AI and Conversations
No. You Still Cannot Have A Real Conversation With a Chatbot. provides some interesting clues about why:
People have a great deal of knowledge about the world that is used to understand natural language by inferring the implied meaning of natural language utterances.
Which is called “world knowledge.” And unfortunately (for AI), understanding language requires world knowledge.
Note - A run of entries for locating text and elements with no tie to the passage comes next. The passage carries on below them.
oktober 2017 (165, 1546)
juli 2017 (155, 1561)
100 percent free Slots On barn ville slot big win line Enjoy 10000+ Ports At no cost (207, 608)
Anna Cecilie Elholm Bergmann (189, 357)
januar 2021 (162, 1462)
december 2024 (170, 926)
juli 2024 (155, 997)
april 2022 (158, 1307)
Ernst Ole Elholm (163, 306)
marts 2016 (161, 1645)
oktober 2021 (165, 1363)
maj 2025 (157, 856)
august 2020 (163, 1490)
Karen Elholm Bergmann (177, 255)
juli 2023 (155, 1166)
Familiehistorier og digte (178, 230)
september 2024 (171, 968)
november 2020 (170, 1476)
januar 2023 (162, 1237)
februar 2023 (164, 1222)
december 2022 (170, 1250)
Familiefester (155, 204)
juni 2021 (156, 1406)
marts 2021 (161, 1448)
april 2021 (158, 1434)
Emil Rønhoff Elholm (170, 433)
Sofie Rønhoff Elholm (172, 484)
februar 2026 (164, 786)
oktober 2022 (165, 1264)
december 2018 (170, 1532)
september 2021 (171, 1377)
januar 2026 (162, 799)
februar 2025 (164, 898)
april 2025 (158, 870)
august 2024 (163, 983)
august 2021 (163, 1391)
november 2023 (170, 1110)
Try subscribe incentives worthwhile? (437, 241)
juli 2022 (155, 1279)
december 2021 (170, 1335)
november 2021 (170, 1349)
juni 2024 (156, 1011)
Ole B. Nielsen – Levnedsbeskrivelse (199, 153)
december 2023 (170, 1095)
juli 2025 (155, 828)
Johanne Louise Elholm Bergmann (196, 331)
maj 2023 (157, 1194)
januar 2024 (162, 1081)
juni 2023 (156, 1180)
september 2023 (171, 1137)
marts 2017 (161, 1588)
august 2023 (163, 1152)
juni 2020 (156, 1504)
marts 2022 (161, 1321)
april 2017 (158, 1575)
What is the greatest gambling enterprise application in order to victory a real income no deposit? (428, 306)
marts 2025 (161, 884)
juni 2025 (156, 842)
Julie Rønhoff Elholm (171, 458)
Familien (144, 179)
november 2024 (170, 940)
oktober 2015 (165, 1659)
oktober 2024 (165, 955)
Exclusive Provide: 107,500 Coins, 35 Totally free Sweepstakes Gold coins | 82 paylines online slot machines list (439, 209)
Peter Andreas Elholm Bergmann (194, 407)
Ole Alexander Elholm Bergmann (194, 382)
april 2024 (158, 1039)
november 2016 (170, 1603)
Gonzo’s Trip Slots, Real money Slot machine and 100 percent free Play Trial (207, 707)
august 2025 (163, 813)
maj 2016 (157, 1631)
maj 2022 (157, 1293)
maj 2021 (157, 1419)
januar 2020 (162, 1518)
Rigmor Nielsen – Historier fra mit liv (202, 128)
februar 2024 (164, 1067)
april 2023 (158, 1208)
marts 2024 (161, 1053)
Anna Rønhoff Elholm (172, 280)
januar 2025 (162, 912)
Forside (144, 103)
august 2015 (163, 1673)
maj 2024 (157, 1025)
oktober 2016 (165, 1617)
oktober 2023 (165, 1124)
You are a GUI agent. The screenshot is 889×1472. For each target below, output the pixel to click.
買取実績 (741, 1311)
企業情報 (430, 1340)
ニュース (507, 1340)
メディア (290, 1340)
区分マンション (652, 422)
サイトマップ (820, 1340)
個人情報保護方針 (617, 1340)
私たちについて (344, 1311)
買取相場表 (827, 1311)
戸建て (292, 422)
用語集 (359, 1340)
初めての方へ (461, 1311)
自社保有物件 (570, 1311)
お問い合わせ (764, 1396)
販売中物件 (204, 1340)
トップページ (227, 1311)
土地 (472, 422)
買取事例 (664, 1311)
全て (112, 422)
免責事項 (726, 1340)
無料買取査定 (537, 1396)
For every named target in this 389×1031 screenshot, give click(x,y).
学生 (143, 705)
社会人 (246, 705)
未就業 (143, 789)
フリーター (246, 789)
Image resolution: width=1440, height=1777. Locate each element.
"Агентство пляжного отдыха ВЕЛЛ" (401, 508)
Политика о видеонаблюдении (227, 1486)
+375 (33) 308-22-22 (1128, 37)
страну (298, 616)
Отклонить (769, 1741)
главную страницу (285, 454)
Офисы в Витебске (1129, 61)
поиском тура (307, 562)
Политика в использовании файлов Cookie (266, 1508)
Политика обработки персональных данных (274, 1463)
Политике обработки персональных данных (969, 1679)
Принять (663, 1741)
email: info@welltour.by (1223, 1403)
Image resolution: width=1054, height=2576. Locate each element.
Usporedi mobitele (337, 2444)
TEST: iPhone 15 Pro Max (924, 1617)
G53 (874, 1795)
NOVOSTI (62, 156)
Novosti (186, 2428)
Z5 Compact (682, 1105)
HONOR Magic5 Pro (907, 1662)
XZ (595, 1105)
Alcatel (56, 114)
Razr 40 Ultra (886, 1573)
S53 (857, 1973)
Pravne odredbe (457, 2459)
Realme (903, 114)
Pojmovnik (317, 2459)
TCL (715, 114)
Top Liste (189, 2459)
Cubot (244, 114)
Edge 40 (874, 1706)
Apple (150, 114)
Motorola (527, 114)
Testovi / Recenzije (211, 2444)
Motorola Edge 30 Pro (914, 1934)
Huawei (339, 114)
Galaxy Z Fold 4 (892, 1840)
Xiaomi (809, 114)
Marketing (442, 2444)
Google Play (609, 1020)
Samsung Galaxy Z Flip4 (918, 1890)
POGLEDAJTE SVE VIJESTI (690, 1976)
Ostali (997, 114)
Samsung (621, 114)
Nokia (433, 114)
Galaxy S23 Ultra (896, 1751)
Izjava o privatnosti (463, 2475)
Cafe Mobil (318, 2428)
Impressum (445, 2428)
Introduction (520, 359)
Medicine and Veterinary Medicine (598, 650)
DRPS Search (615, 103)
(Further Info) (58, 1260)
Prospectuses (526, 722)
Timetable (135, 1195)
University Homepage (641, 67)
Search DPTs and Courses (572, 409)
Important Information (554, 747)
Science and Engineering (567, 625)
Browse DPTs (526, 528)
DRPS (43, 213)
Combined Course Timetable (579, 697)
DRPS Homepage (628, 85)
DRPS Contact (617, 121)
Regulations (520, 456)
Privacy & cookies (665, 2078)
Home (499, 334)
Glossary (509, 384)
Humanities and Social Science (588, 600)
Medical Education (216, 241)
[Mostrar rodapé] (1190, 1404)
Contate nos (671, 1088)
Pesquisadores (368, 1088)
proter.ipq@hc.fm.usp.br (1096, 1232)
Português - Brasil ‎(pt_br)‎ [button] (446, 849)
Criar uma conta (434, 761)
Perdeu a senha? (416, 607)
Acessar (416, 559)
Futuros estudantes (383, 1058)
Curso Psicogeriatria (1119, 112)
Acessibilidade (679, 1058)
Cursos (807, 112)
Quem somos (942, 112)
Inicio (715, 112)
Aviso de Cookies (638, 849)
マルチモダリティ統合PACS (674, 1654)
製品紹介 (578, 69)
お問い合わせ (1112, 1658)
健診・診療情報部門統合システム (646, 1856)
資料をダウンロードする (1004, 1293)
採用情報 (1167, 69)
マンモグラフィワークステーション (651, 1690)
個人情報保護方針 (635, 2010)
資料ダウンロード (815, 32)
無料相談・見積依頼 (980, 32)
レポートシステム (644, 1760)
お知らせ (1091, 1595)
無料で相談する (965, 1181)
People take language understanding for granted. To understand natural language, people must make use of all their world knowledge and reason based on that world knowledge. Despite the fantastic advances in artificial intelligence, we still have no idea how to build this world knowledge and these reasoning capabilities into computers. We also have no idea how to teach computers to acquire this knowledge on their own.
In other news, Dispelling Some Common Myths About Conversational AI, well, dispels some common myths about conversational AI, including:
- Conversational AI is just talking to machines.
- Pre-trained bots are less work.
- Automating current workflows is optimal
- You can upload all your organization’s stored data and proceed to launch
- Your goal is to mimic humans
- This stuff is easy
Not sure the last one is a myth, though. That’s merely stupidity.
The Ideal Interface to AI is…
How to collaborate with AIs sharply highlights the most important perspective on how we think about applying AI:
So imagine this: you have a text editor, and your team is there too. Your colleagues are making suggestions, answering questions, filling in gaps, and being sounding boards.
But one of the team is an AI. And they appear not as a special interface element like a hovering window or a special sidebar or a squiggly underline, but in comments, chats, and suggested edits, alongside everyone else.
I think that would feel truly interactive and collaborative, and it opens the door to different styles of assistant: ones that provide creative prompts, ones that have the facts and figures at their fingertips, ones that are brilliant at wordsmithing the prose for different audiences.
The ideal interface to AIs is the team.
When it comes to AI, its augmenting us happens way earlier than replacing us (if it ever happens).
The Rise and Fall of…
Important themes and lessons identified:
- AI, algorithms and automated decision-making are a significant new frontier in human rights, due process and access to justice.
- Simple solutions and complex problems.
- AI and algorithms often embed, and obscure, important legal and policy choices.
- There are data issues and choices at every stage of AI and algorithmic decision-making.
- AI and algorithmic systems make predictions; they do not set policy, make legal rules or decisions.
- Legal protections regarding disclosure, accountability, equality and due process for AI and algorithmic systems are often inadequate.
- The use of AI and algorithms in criminal proceedings raise important access to justice issues.
- The criticisms of AI and algorithms are legitimate, but there are also opportunities and emerging best practices.
- There must be broad participation in the design, development and deployment of these systems.
- Comprehensive law reform is needed.
- Incremental reforms, deliberately.
But of course, the most important one is highlighted above. And if you think digital transformation is by any means easier, think again.